Swap "GUI agent" for "interface agent" everywhere in the data below, then write all of it out again with nothing else changed. Leave the pictures out.

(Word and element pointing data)
[start]
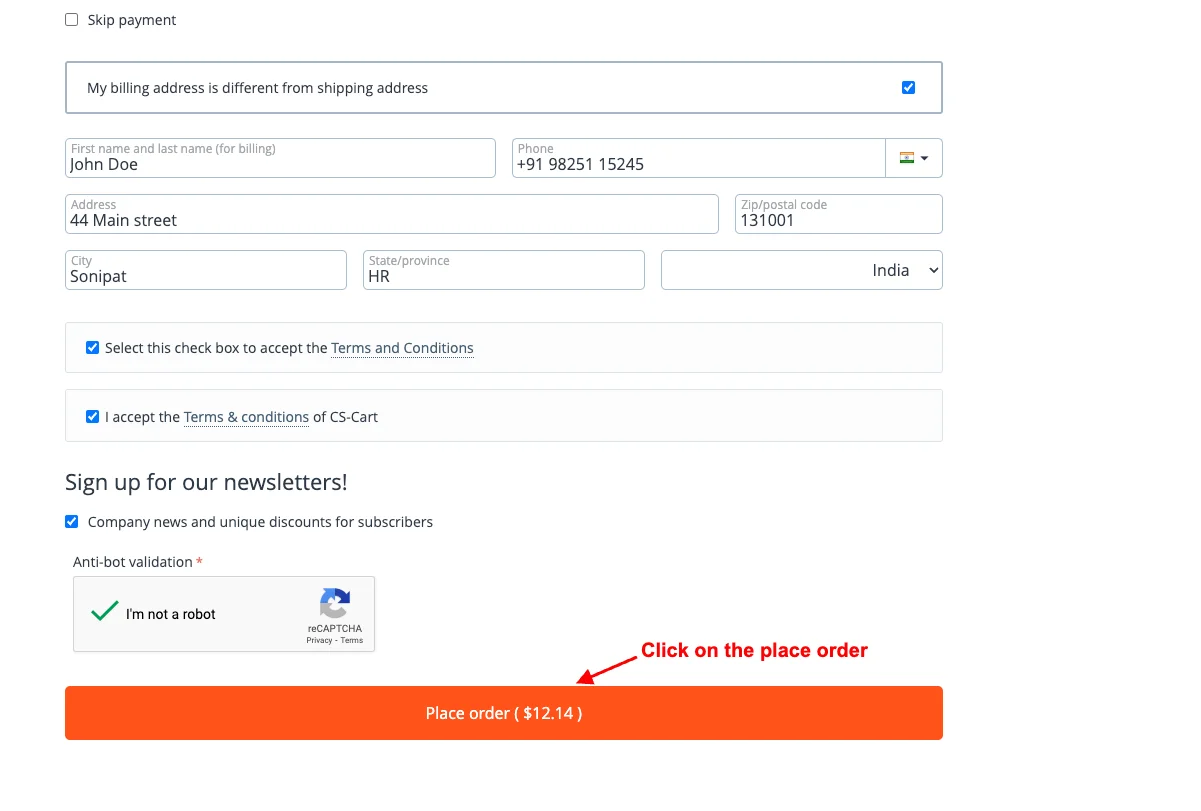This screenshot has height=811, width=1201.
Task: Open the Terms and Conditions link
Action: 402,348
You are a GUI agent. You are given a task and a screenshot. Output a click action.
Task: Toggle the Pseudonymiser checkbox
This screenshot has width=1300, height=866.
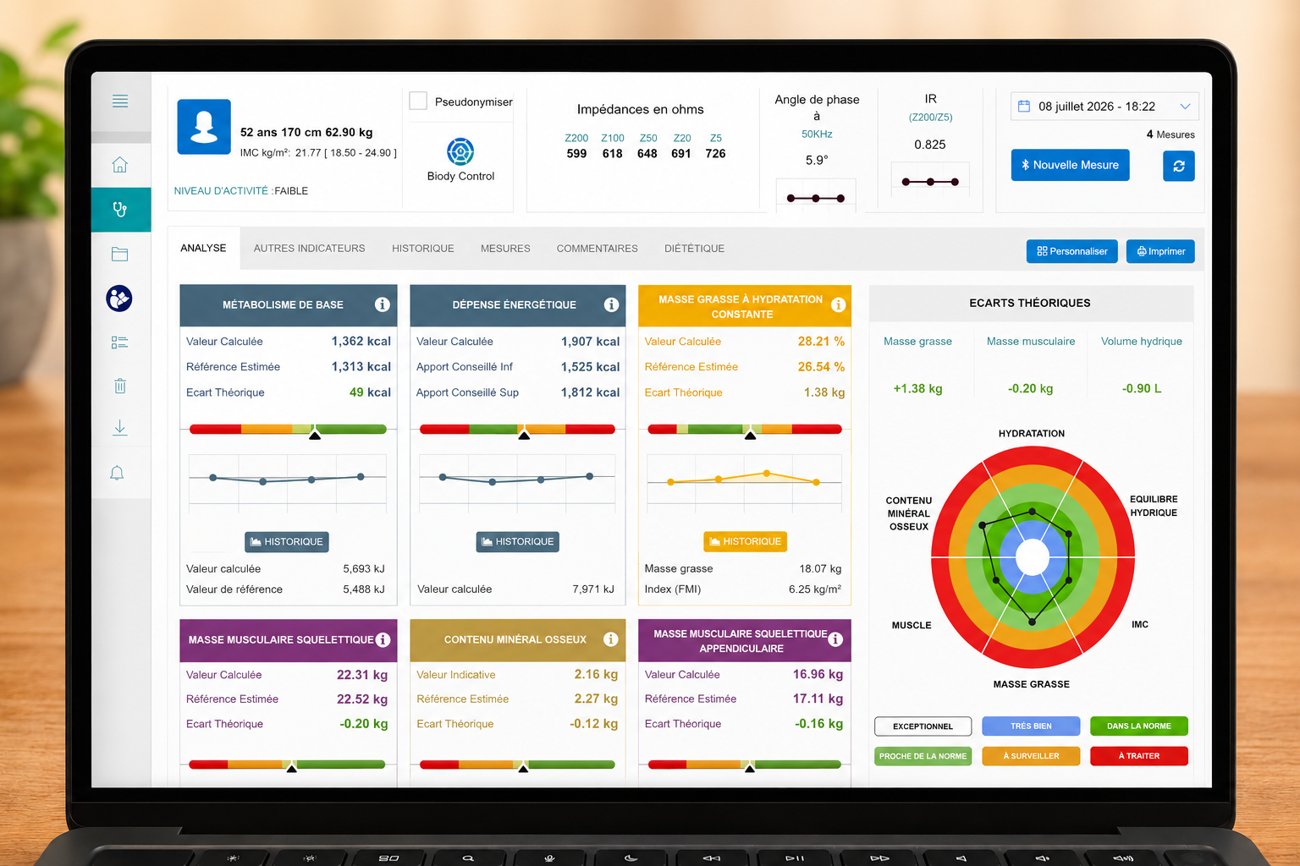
[end]
Task response.
This screenshot has height=811, width=1201.
Task: Open the Terms and Conditions link
Action: 402,348
You are a interface agent. You are given a task and a screenshot. Output a click action.
Task: Toggle the Pseudonymiser checkbox
This screenshot has width=1300, height=866.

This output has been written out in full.